В отличие от июня и первой декады июля, цены на нефть на прошлой неделе демонстрировали стабильный рост. И пусть рост этот был незначительный, достижение под конец недели отметки в $ 49 за баррель внушило надежду нефтяным компаниям, что до затягивания поясов еще далеко. Ведь большая их часть планирует свой бюджет, исходя из отметки $ 50, и на этот показатель завязаны многие крупные инвестиционные проекты, а зачастую — политические и социальные программы.
Впрочем, нет веских оснований утверждать, что наблюдаемый нами на прошлой неделе процесс медленного роста цен является началом формирования тренда на стабилизацию. Безусловно, компании обеспечили себе некоторые краткосрочные дивиденты. Однако в целом новая логика функционирования мирового нефтяного рынка не позволяет нефтяникам спокойно пожинать плоды своей работы. Логика эта, прописанная в рамках соглашения ОПЕК+, помимо всего прочего, предполагает сокращение коммерческих запасов нефти, и малейшие колебания этого показателя непосредственно сказываются на мировых котировках. Здесь высвечиваются две базовые проблемы. Во-первых, ОПЕК+ не в состоянии влиять на регулирование объемов мировых коммерческих запасов. Например, один из ключевых игроков — США — продолжает придерживаться протекционистской позиции, постепенно приобретая статус главного регулятора рынка. Вот и на прошлой неделе цены на нефть взяли курс на повышение ввиду сообщения энергетического ведомства США о сокращении запасов на 7,6 млн баррелей. Во-вторых, сокращение коммерческих запасов зачастую сопутствуется ростом добычи. И здесь выделяются не только США (где только на прошлой неделе добыча выросла на 59 тыс. баррелей в сутки, перевалив за 9 млн баррелей), но и сами члены ОПЕК+, периодически нарушающие установленные квоты.

| Представленные данные |

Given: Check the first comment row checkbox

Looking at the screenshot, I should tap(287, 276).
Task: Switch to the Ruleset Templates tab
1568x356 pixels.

| Задания |
[1] Приведите заново фрагмент текста о ценах на нефть, начиная со слов «В отличие от» и заканчивая словами «и социальные программы.».
[2] Ответьте на вопросы по тексту о ценах на нефть, пометив ответы теми же буквами:
(а) Какой отметки за баррель цена нефти достигла под конец прошлой недели?
(б) На сколько, по сообщению энергетического ведомства США, сократились запасы нефти?
(в) На сколько баррелей в сутки выросла добыча в США на прошлой неделе?
[3] Перескажите в виде краткого списка абзац текста о ценах на нефть, начинающийся словами «Впрочем, нет веских оснований», сохранив его основные факты.

| Ответы |
[1]
В отличие от июня и первой декады июля, цены на нефть на прошлой неделе демонстрировали стабильный рост. И пусть рост этот был незначительный, достижение под конец недели отметки в $ 49 за баррель внушило надежду нефтяным компаниям, что до затягивания поясов еще далеко. Ведь большая их часть планирует свой бюджет, исходя из отметки $ 50, и на этот показатель завязаны многие крупные инвестиционные проекты, а зачастую — политические и социальные программы.

[2]
(а) $ 49 за баррель.
(б) На 7,6 млн баррелей.
(в) На 59 тыс. баррелей в сутки.

[3]
- Нет веских оснований считать медленный рост цен на прошлой неделе началом тренда на стабилизацию. Компании получили лишь некоторую краткосрочную выгоду.
- Новая логика мирового нефтяного рынка, прописанная в соглашении ОПЕК+, предполагает сокращение коммерческих запасов нефти. Малейшие колебания этого показателя сказываются на мировых котировках.
- Первая проблема: ОПЕК+ не может влиять на объемы мировых коммерческих запасов. США придерживаются протекционистской позиции и постепенно становятся главным регулятором рынка. На прошлой неделе цены пошли вверх после сообщения энергетического ведомства США о сокращении запасов на 7,6 млн баррелей.
- Вторая проблема: сокращение запасов часто сопровождается ростом добычи. В США добыча за прошлую неделю выросла на 59 тыс. баррелей в сутки и превысила 9 млн баррелей. Члены ОПЕК+ периодически нарушают установленные квоты.